Worthen-Caldwell v Special Touch Home Care Servs., Inc.2010 NY Slip Op 08096 (App. Div., 2nd 2010)

" Leave to conform a pleading to the proof pursuant to CPLR 3025(c) should be freely granted absent prejudice or surprise resulting from the delay'" (Bryant v Broadcast Music, Inc., 60 AD3d 799, 800, quoting Alomia v New York City Tr. Auth., 292 AD2d 403, 406). The determination whether to grant such leave is within the court's discretion, and the exercise of that discretion will not be lightly disturbed (see Surgical Design Corp. v Correa, 31 AD3d 744, 745; Comsewogue Union Free School Dist. v Allied-Trent Roofing Sys., Inc., 15 AD3d 523, 524; Leonardi v City of New York, 294 AD2d 408, 409; Castagne v Barouh, 249 AD2d 257, 257-258). In determining whether a motion for leave to conform should be granted, the court " should consider how long the party seeking the amendment was aware of the facts upon which the motion was predicated, whether a reasonable excuse for the delay was offered, and whether prejudice resulted therefrom'" (American Cleaners, Inc. v American Intl. Specialty Lines Ins. Co., 68 AD3d 792, 794, quoting Cohen v Ho, 38 AD3d 705, 706; see Rose v Velletri, 202 AD2d 566, 567; Rothstein v City Univ. of N.Y., 194 AD2d 533). " Mere lateness is not a barrier to the amendment. It must be lateness coupled with significant prejudice to the other side, the very elements of the laches doctrine'" (Edenwald Contr. Co. v City of New York, 60 NY2d 957, 959, quoting Siegel, Practice Commentaries, McKinney's Cons Laws of NY, Book 7B, CPLR 3025:5, at 477 [1974 ed]; see Abrahamian v Tak Chan, 33 AD3d 947, 949; Sievert v Morlef Holding Co., 220 AD2d 403; Evans v Kringstein, 193 AD2d 714).

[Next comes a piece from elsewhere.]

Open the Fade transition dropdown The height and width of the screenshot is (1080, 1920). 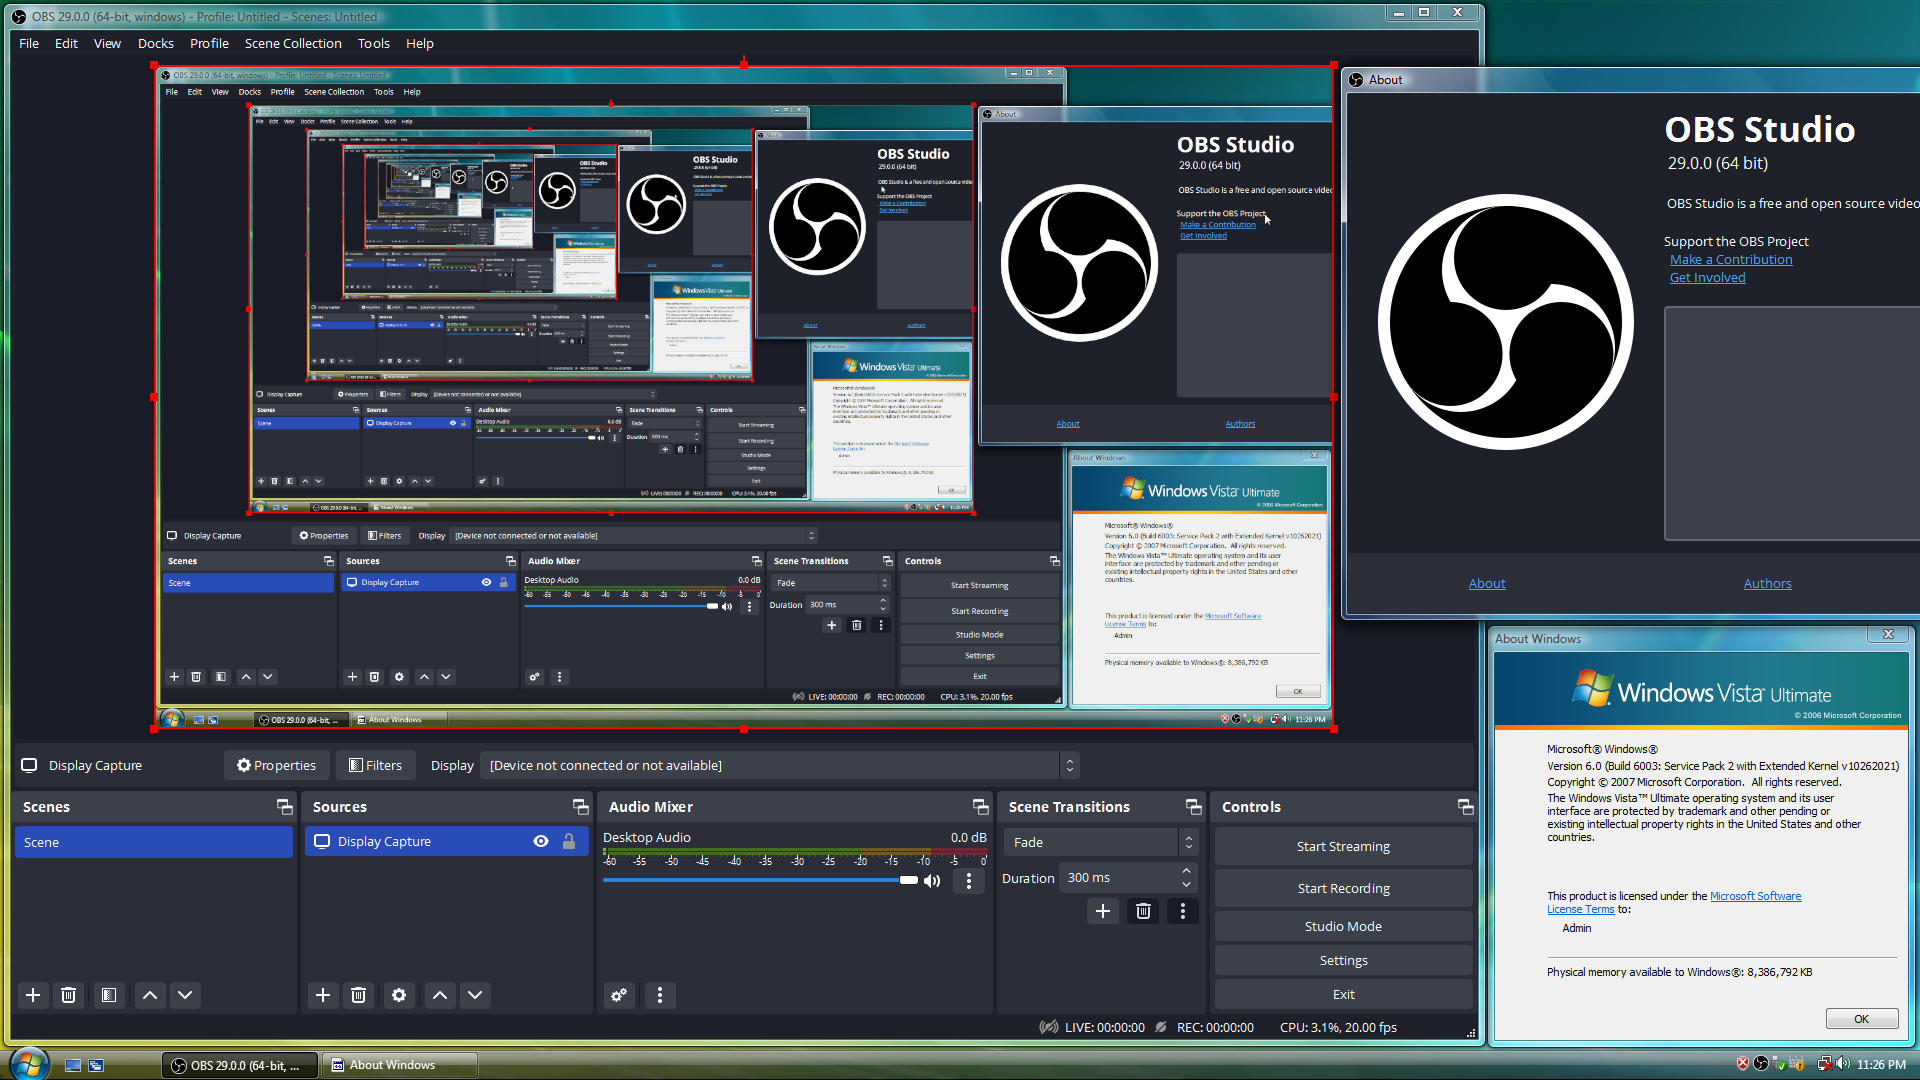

Here, the Supreme Court, after weighing these considerations, permitted the plaintiff to conform her pleadings to the proof by adding a claim under the New York City Human Rights Law, but accepted the defendants' principal argument that they would be prejudiced by the resultant availability of punitive damages, and therefore disallowed any punitive damages claim. In doing so, the Supreme Court did not improvidently exercise its discretion (see 715 Ocean Parkway Owners Corp. v Klagsbrun, 74 AD3d 1314; Bryant v Broadcast Music, Inc., 60 AD3d 799; RCLA, LLC v 50-09 Realty, LLC, 48 AD3d 538, 539; Pansini Stone Setting, Inc. v Crow & Sutton Assoc., Inc., 46 AD3d 784, 786; Dinizio & Cook, Inc. v Duck Cr. Mar. at Three Mile Harbor, Ltd., 32 AD3d 989, 990).

 

“evidentiary rulings which, even when made in advance of trial on motion papers, are not appealable, either as of right or by permission”

CPLR § 5701 Appeals to appellate division from supreme and county courts

Rosenfeld v Baker2010 NY Slip Op 08087 (App. Div., 2nd 2010)

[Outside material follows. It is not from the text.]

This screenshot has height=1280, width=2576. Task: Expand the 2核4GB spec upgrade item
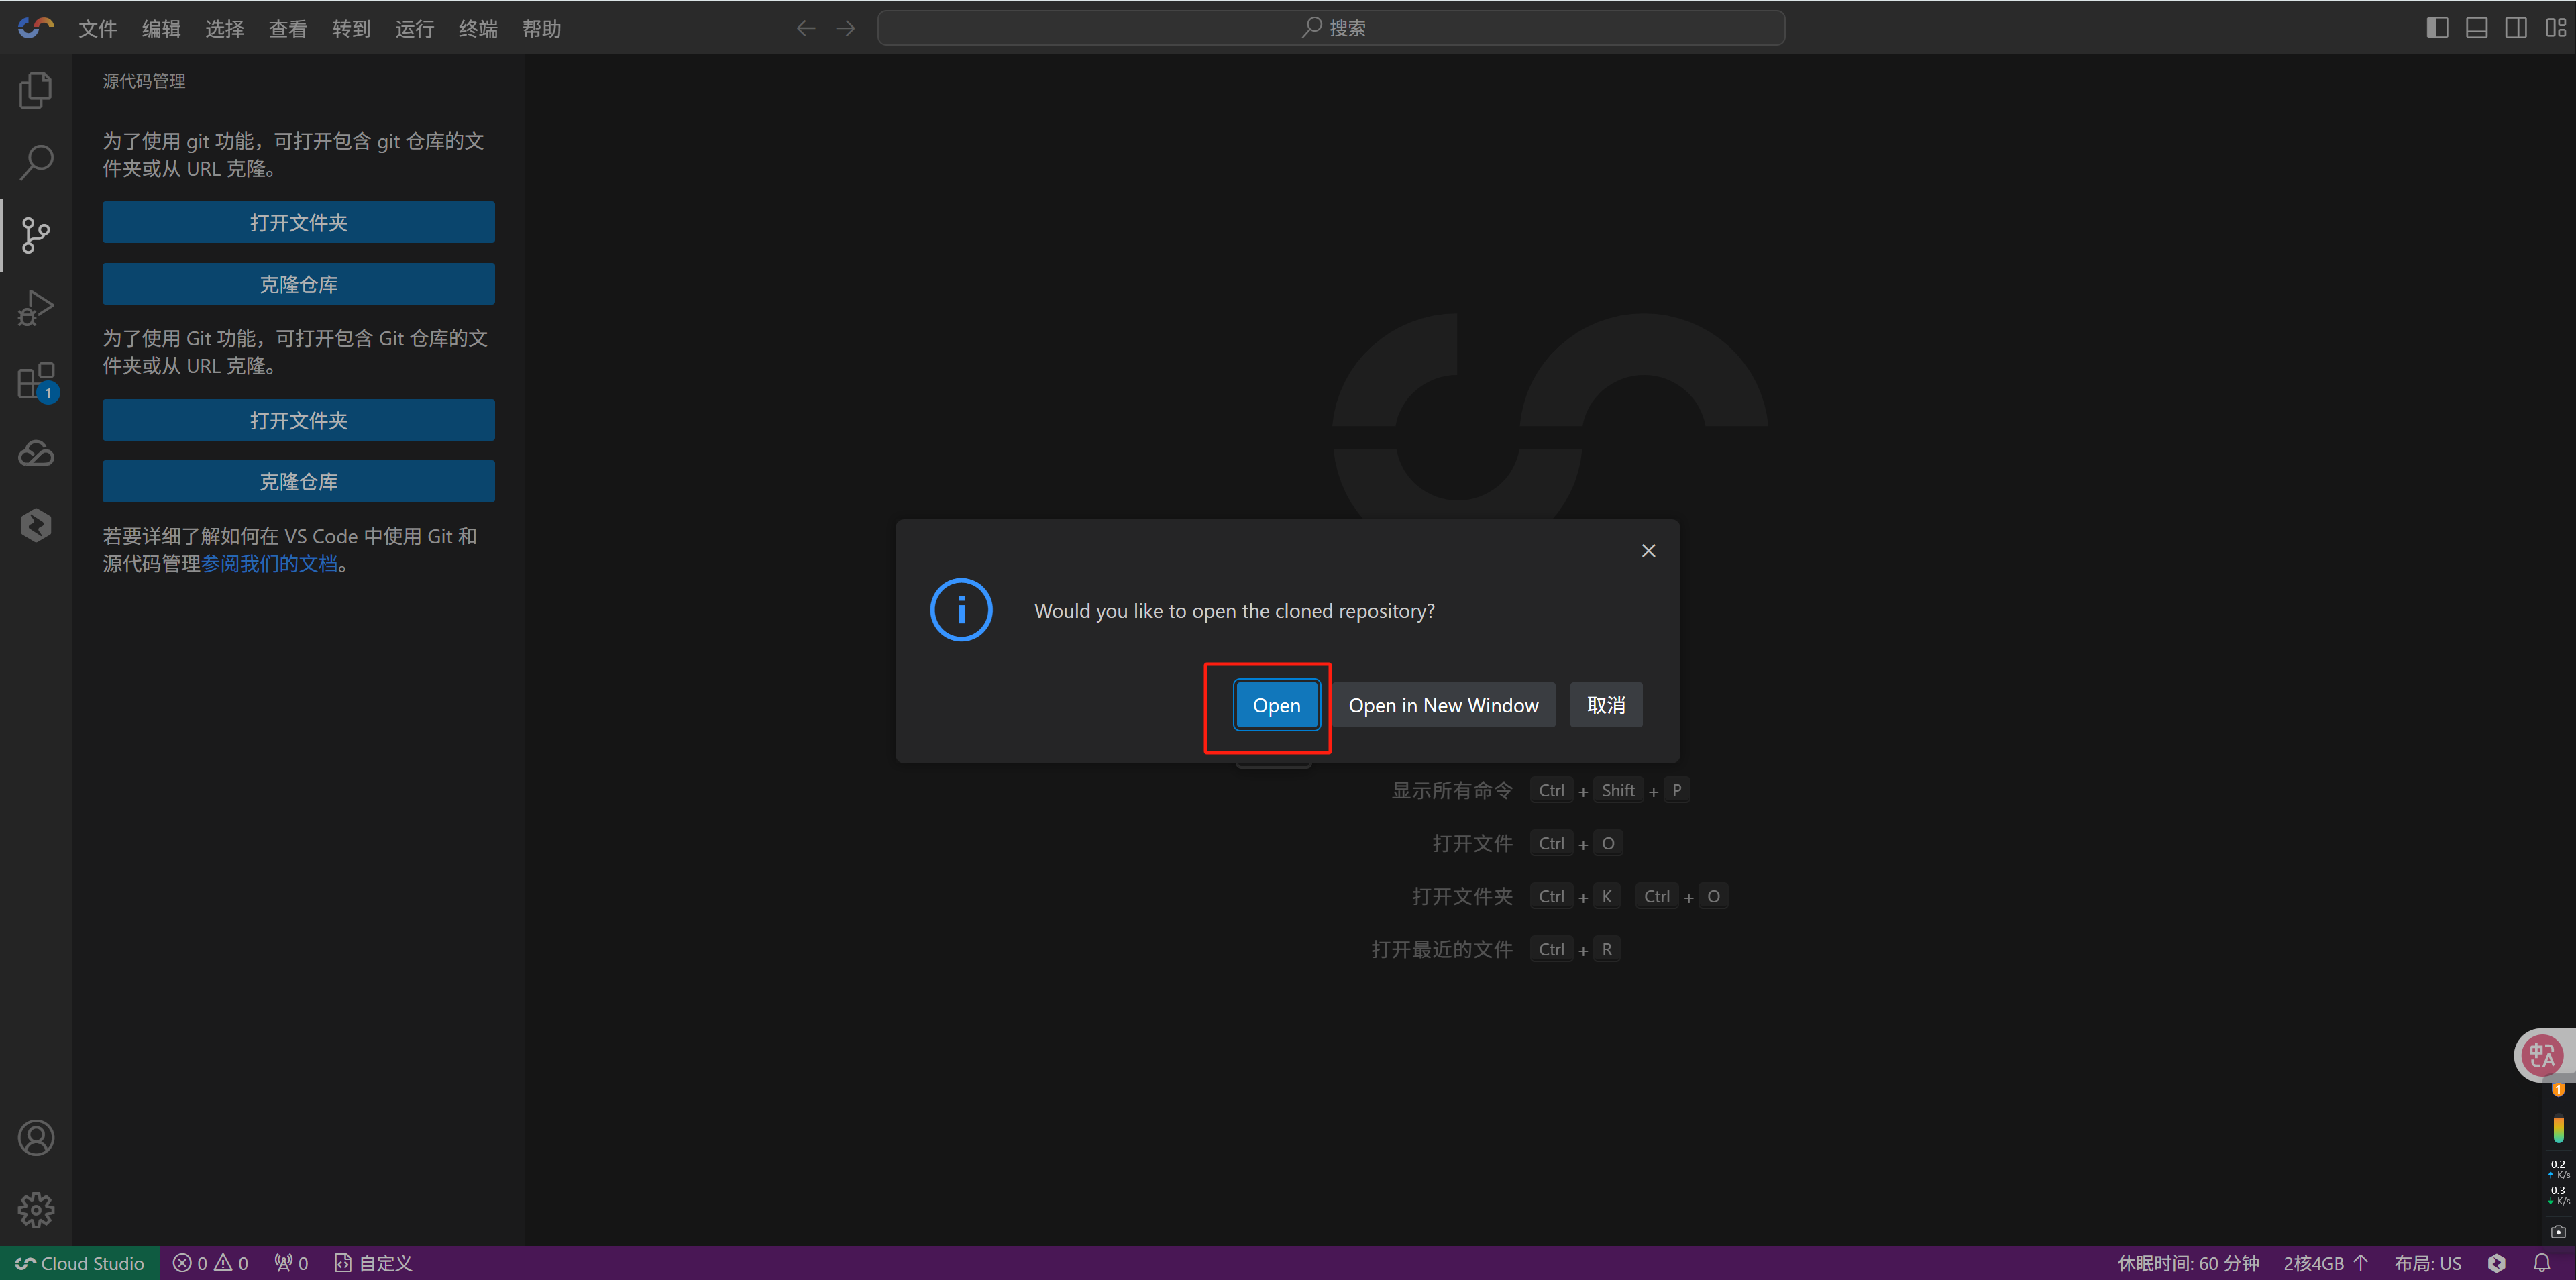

The appeal from the order dated September 8, 2008, must be dismissed because the portions of the order appealed from concern evidentiary rulings which, even when made in advance of trial on motion papers, are not appealable, either as of right or by permission (seeCPLR 5701; Barnes v Paulin, 52 AD3d 754; Citlak v Nassau County Med. Ctr., 37 AD3d 640; Cotgreave v Public Adm'r of Imperial County [Cal], 91 AD2d 600, 601). The issues raised on the appeal from the order dated September 8, 2008, are brought up for review and have been considered on the appeal from the judgment (see CPLR 5501[a][1]). The appeal from the order dated January 12, 2009, must be dismissed, as no appeal lies from an order denying reargument.

Contrary to the plaintiff's contention, the defendants' medical experts were properly permitted to testify at trial, inter alia, based upon their review of the plaintiff's medical records (see Matter of Meyer v Board of Trustees of N.Y. City Fire Dept., Art. 1-B Pension Fund, 90 NY2d 139). The fact that the defendants' psychiatric expert did not examine the plaintiff goes only to the weight of his testimony, not to its admissibility (see Weigert v Baker, 217 AD2d 1011).